A la devanture de ce jeudi 10 février, où un de nos reporters a sillonné, on peut apercevoir des hommes en uniforme postés-là. Interrogés, ils déclarent que l’ordre vient de la hiérarchie pour surveiller les lieux afin d’éviter toute introduction d’autrui.
Présent sur place, l’administrateur général de ce lieu de loisir, Alia Camara, dit ne pas avoir reçu un document lui signifiant de quitter. Il soutient que cet endroit est l’unique coin pour les artistes guinéens qui n’ont pas de moyens de se produire dans les grands lieux culturels.
« On paye toutes les taxes de l’État, et on a tous les documents. Venir garer les véhicules sans préavis, et on ne sait pas pour quelle raison ils l’ont fait. Nous aussi, nous sommes fils de ce pays ; on a contribué pour ce pays et toute l’économie qu’on a gagné de 2007 à 2012, c’est cet argent qu’on est venu réinvestir à Fougou Fougou pour que la culture guinéenne ne souffre. C’est le seul coin aujourd’hui pour les artistes guinéens qui n’ont pas les moyens, à qui on ne peut pas donner des milliards comme avec le concert de la paix que les autorités viennent d’organiser.
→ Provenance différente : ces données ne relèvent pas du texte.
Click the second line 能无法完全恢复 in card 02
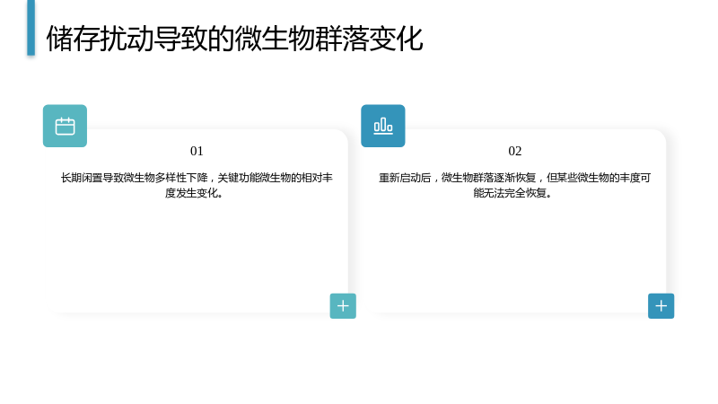The image size is (718, 404). click(x=512, y=193)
Ils (membres du gouvernement ndlr) prennent notre contribution qui s’élève à trois milliards de francs guinéen et donner cela aux artistes étrangers tandis que que les artistes guinéens sont là entrain de souffrir », dénonce-t-il.
Face à cette situation, il dit ne pas compter baisser les bras, raison pour laquelle, ils ont annoncé une poursuite contre les autorités devant les juridictions.
« Nous aussi, on va les attaquer en justice. Comme ils ont dit que la justice est désormais notre boussole, on prendra un avocat pour les attaquer à la justice militaire pour voir si on va bénéficier d’un dédommagement. Parce que là, ce sont nos investissements qui sont en train de partir . Les différents spectacles qui sont programmés ici jusqu’au mois de décembre, on les perdra tous », regrette Alia Camara.
A rappeler que cette récupération du patrimoine bâti de et non bâti de l’État s’étendra sur tout l’étendue du territoire national, ont annoncé les autorités guinéennes.